The flight crew training environment is increasingly relying on collected data about an individual airline’s flight operational environment and performance. Through airlines’ performance measurement system, a large amount of performance data is collected. However, this data is not in a format immediately useful for studies of neither complex socio-technical, nor joint cognitive systems. In addition, regulatory, financial, and other constraints limit airlines’ use of collected data as well as how they perform training.
The purpose of this research is to increase knowledge about how training content and learning opportunities for flight crew relates to airline performance monitoring and measurement processes, given a highly automated dynamic environment. Against this background, barriers and potential for improvements to support the flight crew for the operation of the highly automated aircraft are identified.

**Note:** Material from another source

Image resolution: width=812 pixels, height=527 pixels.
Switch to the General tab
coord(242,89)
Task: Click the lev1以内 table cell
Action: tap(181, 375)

This research has been conducted using a mixed method approach for collecting and analyzing data. The overall research approach is conducted in an applied research tradition. The empirical data in this thesis are primarily based on two research projects, HILAS and Brantare, both with explicit goals of knowledge generation and learning among participating organizations. The results are based on the following methods: 1) System analysis using Rasmussen’s model for a socio-technical system involved in risk management as the framework, to describe the aviation system, primarily with a perspective from the flight crew and their automated work environment, 2) Interviews of pilots, 3) Workshops with groups of pilots and safety office staff, 4) Implementation attempt of a proposed method how to use data and 5) Collection of flight operational data.
Based on Rasmussen’s model of a dynamic socio-technical system, the aviation system of interest ranges from “A single European Sky” to regulators, national legislation to flight operations, training, and the work on flight deck as well as political and financial pressures on the airline. The conclusions drawn from this comprehensive scope is reliant on the author’s domain knowledge acquired from some 30 years of experience in the aviation industry.

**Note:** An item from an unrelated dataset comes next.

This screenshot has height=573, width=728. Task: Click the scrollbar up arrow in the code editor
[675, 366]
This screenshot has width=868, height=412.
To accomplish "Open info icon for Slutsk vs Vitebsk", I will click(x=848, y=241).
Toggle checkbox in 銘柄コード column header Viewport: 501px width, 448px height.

Several barriers against the use of performance data for knowledge and learning improvements are identified. The airline monitoring systems are not ideal for specifically measuring automation related problems and flight crew – automation interactions. Due to the already high flight safety levels, new performance measurement processes and activities are neither prioritized, invested in nor explored. When a proposed data-use method was attempted to be implemented it showed difficulties in finding causalities and relationships between available airline parameters. With unclear causality between various parameters recorded and actual outcomes, it is difficult for airlines to use data available as a source for confident training design. This is also the case for the selection of Safety Performance Indicators, that often are outcome based at a high level. More cross-system integration may render the current measurement systems insufficient to understand difficulties and possibilities in the greater aviation system.
Potential for improvement related to the use of data, knowledge and learning are also identified. Flight crew show a high acceptability towards a proposed learning concept based on normal flight data. A greater emphasis of using indicators showing airline adaptability and flexibility is proposed. Also, moving from a scheduled training activity mindset to a wider learning and knowledge management and sharing concept is suggested as a cost-efficient way forward. Increased utilization of normal operational flight data should be used for this purpose and have potential to contribute to both efficiency and safety in aviation.
This thesis contributes to airline performance measurement and flight crew training knowledge. Results from this research is valuable in other highly automated safety critical domains with a high acceptance of performance being measured and analyzed.